>> Begin
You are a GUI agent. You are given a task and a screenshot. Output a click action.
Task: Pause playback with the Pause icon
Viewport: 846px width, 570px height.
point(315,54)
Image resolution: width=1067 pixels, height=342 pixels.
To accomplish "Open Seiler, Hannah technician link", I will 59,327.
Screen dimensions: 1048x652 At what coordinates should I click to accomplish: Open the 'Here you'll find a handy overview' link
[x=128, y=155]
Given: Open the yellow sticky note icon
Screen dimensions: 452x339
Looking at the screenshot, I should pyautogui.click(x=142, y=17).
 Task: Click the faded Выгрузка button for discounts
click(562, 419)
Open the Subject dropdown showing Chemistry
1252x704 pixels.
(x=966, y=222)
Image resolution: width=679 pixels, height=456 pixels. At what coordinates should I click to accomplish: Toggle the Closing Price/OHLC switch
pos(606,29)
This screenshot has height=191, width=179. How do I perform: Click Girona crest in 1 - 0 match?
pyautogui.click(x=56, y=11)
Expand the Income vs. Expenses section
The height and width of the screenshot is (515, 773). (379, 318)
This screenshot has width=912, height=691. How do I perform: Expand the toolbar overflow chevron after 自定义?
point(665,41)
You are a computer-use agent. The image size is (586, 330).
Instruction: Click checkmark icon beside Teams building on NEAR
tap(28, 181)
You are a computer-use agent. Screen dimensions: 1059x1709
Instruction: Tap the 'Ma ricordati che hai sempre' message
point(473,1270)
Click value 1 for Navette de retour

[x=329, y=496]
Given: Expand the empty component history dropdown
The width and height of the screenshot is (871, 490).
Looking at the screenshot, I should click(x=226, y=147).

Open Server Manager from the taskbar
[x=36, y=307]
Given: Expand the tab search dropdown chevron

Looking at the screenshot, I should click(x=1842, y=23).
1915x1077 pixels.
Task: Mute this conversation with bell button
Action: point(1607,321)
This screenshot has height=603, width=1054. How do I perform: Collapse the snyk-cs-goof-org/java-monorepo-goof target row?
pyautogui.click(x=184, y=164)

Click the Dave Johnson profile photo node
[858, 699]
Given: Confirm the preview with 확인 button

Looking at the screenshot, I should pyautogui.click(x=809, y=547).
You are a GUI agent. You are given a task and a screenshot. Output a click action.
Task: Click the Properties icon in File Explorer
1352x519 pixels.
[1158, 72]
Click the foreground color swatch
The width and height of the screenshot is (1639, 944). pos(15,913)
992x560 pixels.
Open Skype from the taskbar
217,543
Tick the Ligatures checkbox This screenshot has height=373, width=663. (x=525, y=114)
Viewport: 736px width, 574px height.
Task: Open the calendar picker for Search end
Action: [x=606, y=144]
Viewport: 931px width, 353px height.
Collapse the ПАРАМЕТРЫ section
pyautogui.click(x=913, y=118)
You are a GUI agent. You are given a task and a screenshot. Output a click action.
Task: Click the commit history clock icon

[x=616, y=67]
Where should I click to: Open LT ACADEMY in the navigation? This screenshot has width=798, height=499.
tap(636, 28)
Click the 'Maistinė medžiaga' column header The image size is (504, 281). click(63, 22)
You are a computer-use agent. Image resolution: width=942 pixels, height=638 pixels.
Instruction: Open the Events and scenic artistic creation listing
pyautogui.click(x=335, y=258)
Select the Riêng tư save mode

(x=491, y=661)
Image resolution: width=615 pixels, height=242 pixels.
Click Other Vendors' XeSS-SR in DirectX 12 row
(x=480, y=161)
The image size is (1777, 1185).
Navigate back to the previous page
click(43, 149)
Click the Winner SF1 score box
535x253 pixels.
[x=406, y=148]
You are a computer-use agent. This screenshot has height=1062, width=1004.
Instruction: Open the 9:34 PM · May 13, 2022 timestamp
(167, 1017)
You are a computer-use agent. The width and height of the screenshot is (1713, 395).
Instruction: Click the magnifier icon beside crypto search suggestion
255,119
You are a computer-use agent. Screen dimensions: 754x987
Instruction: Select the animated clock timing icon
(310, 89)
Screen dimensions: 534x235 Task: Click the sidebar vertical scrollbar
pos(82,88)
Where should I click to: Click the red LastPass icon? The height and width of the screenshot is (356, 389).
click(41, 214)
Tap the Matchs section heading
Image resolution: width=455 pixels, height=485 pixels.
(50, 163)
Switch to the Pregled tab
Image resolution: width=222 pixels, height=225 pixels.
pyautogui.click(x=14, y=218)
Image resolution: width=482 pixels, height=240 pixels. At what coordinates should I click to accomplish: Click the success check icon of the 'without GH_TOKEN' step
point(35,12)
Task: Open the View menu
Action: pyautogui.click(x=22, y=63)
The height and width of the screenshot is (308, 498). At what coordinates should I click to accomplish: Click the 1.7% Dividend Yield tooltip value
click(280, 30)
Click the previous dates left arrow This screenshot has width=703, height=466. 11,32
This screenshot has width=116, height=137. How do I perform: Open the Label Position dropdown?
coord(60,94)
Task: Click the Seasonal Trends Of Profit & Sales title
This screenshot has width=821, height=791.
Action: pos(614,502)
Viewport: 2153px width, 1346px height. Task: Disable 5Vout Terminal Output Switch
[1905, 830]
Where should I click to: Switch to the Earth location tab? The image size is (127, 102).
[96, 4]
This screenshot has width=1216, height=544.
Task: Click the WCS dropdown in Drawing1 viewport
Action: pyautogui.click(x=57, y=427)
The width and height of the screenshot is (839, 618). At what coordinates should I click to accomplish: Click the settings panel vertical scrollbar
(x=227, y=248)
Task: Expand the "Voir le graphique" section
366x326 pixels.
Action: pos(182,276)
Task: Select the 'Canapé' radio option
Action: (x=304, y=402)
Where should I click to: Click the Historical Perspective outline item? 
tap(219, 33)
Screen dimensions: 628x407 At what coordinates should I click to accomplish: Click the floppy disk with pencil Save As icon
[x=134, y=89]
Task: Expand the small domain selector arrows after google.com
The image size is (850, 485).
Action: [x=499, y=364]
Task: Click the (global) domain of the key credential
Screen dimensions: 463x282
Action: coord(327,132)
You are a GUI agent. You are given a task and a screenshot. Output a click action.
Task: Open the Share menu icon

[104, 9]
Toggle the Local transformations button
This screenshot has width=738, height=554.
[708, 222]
>> End
## Directive:
Format the items from the line containing "This screenshot has height=191, width=179." through the line containing "[x=329, y=496]" as a JSON list of strings. Make each line its own string, include both end lines, and skip blank lines.

## The response:
[
  "This screenshot has height=191, width=179. How do I perform: Click Girona crest in 1 - 0 match?",
  "pyautogui.click(x=56, y=11)",
  "Expand the Income vs. Expenses section",
  "The height and width of the screenshot is (515, 773). (379, 318)",
  "This screenshot has width=912, height=691. How do I perform: Expand the toolbar overflow chevron after 自定义?",
  "point(665,41)",
  "You are a computer-use agent. The image size is (586, 330).",
  "Instruction: Click checkmark icon beside Teams building on NEAR",
  "tap(28, 181)",
  "You are a computer-use agent. Screen dimensions: 1059x1709",
  "Instruction: Tap the 'Ma ricordati che hai sempre' message",
  "point(473,1270)",
  "Click value 1 for Navette de retour",
  "[x=329, y=496]"
]